YOUR OBJECTIVE:
When the line containing "Молодежная политика (95, 405)" appears in the listing below, set it down along with each later line through the end, exactly as written, and nothing before it.

RECORDS PROVIDED:
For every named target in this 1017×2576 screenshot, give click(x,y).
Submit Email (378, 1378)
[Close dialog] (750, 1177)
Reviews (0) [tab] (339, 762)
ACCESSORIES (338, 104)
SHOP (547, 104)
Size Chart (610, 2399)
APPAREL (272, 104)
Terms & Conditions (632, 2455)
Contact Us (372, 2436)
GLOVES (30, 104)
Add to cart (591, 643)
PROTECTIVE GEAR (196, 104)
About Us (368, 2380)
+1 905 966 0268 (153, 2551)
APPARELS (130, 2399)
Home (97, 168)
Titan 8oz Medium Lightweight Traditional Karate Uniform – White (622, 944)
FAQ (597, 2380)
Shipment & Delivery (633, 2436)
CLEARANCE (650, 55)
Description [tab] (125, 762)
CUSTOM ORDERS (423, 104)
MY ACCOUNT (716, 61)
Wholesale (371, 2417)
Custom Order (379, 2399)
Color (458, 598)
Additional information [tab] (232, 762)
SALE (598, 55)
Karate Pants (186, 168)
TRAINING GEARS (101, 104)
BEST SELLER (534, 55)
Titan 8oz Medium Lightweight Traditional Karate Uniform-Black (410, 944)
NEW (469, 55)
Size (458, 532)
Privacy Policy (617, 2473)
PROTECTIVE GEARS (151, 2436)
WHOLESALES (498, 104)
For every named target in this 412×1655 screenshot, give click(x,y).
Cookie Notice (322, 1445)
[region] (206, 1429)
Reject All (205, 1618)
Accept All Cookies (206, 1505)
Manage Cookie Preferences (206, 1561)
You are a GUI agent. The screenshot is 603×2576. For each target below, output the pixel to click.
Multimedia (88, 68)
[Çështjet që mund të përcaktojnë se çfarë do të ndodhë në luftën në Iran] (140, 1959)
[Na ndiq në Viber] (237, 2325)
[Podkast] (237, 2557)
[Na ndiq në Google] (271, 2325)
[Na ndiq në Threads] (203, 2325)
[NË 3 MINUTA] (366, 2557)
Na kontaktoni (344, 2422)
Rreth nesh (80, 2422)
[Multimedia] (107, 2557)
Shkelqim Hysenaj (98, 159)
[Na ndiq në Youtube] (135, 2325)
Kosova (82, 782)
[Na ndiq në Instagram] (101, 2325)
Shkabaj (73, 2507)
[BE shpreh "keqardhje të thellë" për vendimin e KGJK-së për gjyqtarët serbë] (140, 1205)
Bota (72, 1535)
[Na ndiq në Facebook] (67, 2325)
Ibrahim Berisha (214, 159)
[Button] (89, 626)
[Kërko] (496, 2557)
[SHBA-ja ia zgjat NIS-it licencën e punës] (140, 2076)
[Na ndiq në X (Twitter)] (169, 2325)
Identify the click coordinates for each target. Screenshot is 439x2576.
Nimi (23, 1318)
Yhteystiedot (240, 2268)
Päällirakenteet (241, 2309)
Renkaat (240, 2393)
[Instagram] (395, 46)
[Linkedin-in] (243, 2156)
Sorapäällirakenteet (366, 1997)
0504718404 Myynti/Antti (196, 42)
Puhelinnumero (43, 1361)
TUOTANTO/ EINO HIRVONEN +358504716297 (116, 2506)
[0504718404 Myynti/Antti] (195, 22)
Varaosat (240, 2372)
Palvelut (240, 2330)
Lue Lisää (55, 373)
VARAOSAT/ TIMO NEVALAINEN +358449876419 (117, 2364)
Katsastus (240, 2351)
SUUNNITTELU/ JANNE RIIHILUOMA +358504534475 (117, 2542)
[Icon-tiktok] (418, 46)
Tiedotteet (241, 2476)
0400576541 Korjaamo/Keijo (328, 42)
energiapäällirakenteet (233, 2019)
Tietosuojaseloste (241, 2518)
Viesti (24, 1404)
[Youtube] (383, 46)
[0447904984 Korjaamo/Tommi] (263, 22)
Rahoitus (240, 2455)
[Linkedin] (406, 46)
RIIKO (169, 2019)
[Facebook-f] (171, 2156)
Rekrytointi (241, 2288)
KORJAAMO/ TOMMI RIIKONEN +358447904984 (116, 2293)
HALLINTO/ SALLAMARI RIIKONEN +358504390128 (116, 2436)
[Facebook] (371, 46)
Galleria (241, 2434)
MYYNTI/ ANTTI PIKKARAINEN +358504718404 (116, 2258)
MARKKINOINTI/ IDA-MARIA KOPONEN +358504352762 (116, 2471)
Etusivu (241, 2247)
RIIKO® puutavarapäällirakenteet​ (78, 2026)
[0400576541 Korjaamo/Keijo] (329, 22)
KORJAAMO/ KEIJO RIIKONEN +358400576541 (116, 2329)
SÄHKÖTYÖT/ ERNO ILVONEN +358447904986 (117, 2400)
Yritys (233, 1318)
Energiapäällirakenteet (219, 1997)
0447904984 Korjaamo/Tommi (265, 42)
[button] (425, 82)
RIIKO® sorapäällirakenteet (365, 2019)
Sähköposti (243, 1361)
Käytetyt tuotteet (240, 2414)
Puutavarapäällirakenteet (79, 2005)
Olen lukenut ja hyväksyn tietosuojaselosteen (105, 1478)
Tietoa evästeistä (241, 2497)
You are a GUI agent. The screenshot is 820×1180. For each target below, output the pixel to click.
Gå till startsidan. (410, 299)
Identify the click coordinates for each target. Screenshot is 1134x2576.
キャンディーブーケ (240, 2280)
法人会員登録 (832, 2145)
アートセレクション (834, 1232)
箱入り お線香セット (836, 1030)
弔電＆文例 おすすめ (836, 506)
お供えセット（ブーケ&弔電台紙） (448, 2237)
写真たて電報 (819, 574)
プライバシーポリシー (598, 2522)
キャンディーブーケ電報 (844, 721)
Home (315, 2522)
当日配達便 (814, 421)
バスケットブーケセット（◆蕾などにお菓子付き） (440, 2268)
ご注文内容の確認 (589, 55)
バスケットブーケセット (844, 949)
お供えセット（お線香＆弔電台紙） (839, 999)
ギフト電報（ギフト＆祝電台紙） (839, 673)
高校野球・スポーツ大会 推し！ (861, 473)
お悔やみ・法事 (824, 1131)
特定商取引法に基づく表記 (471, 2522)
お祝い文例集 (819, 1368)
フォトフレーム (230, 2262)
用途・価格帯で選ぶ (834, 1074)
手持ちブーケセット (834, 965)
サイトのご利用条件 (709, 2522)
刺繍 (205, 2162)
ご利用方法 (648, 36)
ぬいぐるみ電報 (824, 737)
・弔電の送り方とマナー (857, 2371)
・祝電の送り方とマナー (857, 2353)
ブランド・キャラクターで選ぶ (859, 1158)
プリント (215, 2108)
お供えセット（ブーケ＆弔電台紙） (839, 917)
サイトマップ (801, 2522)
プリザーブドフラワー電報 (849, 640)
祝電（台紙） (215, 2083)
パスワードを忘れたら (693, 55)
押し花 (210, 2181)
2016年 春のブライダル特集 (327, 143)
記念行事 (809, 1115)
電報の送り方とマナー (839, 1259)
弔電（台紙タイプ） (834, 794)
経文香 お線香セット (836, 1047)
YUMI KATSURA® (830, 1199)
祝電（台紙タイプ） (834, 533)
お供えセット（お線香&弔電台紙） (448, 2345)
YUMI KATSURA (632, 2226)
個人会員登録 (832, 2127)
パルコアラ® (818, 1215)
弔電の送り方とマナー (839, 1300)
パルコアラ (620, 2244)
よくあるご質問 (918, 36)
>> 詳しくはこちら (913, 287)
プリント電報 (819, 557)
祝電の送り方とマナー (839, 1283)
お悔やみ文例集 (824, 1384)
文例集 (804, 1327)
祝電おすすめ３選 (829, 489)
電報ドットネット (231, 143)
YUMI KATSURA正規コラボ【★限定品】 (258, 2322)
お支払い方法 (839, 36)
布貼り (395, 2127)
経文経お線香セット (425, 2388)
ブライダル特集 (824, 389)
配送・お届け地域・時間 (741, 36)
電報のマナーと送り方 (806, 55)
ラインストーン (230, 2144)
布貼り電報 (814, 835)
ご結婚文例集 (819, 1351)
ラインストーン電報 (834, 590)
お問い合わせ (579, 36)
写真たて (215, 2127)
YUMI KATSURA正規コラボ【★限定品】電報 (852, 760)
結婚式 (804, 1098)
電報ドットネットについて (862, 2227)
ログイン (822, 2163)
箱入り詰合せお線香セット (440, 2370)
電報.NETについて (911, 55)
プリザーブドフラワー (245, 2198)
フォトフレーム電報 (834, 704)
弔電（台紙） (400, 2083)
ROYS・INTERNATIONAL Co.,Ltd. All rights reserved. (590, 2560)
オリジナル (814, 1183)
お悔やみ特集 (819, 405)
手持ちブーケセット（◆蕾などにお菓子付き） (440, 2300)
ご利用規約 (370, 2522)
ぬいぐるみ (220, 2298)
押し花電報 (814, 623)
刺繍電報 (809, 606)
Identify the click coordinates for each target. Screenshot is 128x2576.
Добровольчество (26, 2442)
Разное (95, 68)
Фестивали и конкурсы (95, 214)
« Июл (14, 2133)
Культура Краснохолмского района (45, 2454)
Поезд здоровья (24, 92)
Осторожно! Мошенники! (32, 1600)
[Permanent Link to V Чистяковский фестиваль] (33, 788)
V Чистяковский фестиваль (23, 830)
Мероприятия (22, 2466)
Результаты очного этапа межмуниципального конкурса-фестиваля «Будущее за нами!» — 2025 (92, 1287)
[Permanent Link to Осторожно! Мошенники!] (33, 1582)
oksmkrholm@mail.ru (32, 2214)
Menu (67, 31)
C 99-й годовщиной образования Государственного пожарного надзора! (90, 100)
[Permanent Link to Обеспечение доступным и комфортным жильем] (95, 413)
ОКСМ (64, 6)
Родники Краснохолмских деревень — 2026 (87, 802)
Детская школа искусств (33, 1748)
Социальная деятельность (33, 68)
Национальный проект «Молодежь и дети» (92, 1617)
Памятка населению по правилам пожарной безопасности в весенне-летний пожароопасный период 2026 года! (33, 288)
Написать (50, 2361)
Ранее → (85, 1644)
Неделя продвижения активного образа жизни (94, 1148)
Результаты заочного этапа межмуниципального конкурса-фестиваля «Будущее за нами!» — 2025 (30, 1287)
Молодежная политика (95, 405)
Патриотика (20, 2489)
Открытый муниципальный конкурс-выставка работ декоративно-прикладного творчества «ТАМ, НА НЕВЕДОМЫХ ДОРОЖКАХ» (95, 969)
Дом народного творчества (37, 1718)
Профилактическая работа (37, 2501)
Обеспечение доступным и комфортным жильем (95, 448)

PROBLEM SOLUTION:
Молодежная политика (95, 405)
Патриотика (20, 2489)
Открытый муниципальный конкурс-выставка работ декоративно-прикладного творчества «ТАМ, НА НЕВЕДОМЫХ ДОРОЖКАХ» (95, 969)
Дом народного творчества (37, 1718)
Профилактическая работа (37, 2501)
Обеспечение доступным и комфортным жильем (95, 448)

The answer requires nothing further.